- **Entries supplied**:
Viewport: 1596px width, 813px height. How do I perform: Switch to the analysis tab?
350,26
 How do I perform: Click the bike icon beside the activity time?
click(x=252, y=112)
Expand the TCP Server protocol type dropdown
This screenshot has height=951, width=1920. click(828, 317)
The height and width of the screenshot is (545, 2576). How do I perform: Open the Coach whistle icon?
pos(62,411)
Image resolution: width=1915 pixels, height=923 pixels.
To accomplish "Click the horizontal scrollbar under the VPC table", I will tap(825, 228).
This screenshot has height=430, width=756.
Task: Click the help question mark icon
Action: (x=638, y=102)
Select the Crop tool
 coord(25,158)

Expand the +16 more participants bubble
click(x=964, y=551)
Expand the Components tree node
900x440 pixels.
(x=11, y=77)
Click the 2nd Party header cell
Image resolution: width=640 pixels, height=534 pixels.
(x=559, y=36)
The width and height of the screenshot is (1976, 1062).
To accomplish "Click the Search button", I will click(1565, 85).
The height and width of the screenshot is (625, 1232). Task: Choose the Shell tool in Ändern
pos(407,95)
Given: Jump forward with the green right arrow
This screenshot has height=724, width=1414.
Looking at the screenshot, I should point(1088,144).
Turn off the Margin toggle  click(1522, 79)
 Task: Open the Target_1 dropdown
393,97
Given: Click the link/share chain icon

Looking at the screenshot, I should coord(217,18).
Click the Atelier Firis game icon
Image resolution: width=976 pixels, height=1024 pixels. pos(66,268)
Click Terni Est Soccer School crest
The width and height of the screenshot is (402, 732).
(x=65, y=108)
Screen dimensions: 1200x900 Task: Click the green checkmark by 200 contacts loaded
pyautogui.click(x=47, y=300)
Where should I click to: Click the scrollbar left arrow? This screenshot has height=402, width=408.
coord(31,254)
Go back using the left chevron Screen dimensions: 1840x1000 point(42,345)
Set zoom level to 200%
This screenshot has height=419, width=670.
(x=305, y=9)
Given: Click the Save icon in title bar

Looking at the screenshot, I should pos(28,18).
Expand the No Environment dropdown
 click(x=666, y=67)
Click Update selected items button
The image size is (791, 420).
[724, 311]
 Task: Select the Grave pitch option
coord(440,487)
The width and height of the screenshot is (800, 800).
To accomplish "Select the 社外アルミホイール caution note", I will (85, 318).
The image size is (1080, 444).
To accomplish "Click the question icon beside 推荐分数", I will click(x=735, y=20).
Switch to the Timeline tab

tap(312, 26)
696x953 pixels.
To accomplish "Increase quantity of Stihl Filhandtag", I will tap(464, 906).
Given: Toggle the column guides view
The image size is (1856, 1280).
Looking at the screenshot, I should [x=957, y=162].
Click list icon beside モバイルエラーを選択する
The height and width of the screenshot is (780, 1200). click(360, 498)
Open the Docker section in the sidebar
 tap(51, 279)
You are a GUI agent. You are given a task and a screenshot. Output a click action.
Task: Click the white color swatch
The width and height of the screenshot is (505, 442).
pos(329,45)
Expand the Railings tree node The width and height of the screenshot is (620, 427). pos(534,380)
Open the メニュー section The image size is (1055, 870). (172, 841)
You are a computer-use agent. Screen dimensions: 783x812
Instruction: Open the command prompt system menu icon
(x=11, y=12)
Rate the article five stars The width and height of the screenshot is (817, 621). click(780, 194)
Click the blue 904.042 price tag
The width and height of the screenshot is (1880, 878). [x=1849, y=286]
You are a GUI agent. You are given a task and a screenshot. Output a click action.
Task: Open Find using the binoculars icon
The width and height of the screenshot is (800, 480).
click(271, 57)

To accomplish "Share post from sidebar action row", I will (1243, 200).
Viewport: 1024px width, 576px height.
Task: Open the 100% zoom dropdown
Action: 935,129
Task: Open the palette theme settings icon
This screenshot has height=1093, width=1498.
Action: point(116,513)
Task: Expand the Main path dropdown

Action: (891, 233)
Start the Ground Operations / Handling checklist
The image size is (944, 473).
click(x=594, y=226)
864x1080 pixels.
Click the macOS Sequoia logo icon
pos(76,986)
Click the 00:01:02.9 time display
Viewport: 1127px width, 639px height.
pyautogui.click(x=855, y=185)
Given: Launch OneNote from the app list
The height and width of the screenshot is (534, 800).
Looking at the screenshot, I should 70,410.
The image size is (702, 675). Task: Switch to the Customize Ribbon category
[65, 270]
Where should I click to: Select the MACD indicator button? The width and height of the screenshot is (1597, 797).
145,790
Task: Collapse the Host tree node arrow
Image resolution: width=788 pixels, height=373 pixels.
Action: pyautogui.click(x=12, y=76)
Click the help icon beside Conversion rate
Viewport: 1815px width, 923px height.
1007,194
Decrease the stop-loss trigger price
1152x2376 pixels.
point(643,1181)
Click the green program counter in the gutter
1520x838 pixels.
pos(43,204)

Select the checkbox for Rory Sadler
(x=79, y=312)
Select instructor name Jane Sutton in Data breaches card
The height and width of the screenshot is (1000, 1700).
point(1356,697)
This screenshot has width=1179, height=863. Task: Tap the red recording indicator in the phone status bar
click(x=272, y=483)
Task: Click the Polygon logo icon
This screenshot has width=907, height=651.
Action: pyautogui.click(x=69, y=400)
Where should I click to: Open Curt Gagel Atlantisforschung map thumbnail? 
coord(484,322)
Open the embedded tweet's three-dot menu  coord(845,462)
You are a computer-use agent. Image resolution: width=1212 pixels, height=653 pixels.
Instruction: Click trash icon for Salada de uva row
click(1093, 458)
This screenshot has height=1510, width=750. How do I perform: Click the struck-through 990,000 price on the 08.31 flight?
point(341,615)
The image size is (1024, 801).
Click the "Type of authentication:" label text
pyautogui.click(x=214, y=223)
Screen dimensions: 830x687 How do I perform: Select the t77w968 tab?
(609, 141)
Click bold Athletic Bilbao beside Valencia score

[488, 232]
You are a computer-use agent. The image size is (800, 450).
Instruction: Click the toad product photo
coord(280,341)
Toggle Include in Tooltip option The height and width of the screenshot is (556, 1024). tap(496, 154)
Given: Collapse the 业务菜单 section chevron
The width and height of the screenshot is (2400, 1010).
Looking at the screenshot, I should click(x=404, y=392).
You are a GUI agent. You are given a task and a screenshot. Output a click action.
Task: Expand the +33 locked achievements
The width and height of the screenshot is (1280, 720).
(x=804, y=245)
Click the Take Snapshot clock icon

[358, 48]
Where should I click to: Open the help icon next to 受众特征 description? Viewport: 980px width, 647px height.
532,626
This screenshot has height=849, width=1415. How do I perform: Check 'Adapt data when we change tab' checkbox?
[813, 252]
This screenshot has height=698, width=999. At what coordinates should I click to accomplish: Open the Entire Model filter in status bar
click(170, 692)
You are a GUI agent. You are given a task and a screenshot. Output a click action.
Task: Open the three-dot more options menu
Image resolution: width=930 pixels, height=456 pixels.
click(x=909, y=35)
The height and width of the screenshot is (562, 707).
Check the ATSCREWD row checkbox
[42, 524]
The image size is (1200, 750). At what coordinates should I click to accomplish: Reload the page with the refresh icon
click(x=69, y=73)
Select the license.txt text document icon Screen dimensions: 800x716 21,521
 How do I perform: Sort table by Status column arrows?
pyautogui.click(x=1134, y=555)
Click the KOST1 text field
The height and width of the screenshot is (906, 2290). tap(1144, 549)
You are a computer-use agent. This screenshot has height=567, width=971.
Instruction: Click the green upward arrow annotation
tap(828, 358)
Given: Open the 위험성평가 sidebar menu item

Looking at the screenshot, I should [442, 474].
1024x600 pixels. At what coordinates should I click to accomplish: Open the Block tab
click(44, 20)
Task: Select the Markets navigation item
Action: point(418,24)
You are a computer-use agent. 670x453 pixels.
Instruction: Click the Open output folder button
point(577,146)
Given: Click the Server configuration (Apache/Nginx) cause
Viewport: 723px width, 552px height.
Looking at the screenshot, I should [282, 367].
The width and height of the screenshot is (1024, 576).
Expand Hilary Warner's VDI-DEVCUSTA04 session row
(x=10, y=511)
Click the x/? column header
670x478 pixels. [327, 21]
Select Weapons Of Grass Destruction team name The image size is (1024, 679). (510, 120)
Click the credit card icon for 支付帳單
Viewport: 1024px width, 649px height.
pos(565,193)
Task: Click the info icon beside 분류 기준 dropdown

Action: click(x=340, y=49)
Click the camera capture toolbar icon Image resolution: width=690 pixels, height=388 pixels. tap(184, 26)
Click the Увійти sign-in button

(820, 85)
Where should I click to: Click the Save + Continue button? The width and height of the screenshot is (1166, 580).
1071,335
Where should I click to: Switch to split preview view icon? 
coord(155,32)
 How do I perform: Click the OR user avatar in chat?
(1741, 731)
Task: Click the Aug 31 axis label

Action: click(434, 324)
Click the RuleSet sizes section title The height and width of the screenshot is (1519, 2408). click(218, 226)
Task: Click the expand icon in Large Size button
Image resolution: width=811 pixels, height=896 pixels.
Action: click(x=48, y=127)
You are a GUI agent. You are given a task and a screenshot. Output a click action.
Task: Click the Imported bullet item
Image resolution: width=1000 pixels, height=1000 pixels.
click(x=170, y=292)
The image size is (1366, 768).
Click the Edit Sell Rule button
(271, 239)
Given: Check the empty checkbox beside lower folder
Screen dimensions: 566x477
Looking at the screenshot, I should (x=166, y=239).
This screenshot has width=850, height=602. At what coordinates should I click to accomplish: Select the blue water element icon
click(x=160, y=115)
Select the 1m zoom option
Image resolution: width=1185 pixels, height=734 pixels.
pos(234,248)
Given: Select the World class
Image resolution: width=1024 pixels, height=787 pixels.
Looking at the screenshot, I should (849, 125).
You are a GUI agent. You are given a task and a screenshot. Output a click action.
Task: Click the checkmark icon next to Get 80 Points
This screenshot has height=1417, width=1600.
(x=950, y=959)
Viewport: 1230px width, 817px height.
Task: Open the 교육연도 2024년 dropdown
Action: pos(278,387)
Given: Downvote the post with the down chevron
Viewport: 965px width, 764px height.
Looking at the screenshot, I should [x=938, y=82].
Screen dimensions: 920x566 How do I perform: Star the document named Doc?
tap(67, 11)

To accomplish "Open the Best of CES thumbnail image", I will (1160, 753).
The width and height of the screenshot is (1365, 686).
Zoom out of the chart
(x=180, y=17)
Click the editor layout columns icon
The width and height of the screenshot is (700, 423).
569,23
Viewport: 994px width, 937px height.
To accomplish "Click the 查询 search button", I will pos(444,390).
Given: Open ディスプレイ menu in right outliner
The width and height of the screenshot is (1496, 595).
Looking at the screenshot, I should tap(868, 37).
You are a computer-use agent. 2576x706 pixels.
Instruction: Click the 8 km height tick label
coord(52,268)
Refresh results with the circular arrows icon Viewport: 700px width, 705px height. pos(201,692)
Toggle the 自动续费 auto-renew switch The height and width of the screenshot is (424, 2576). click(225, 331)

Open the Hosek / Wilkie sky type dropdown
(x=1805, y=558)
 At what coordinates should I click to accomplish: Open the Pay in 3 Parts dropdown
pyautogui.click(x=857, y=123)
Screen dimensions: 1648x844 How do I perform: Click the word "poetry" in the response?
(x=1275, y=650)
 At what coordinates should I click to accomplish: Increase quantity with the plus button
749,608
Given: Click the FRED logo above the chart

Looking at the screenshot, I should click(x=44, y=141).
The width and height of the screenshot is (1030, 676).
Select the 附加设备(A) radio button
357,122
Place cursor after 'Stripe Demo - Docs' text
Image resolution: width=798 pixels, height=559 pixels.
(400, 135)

- **Instructions for the task**: Each line of the entries above that contains "using" is to be copied.

- **Response**:
Go back using the left chevron Screen dimensions: 1840x1000 point(42,345)
Task: Open Find using the binoculars icon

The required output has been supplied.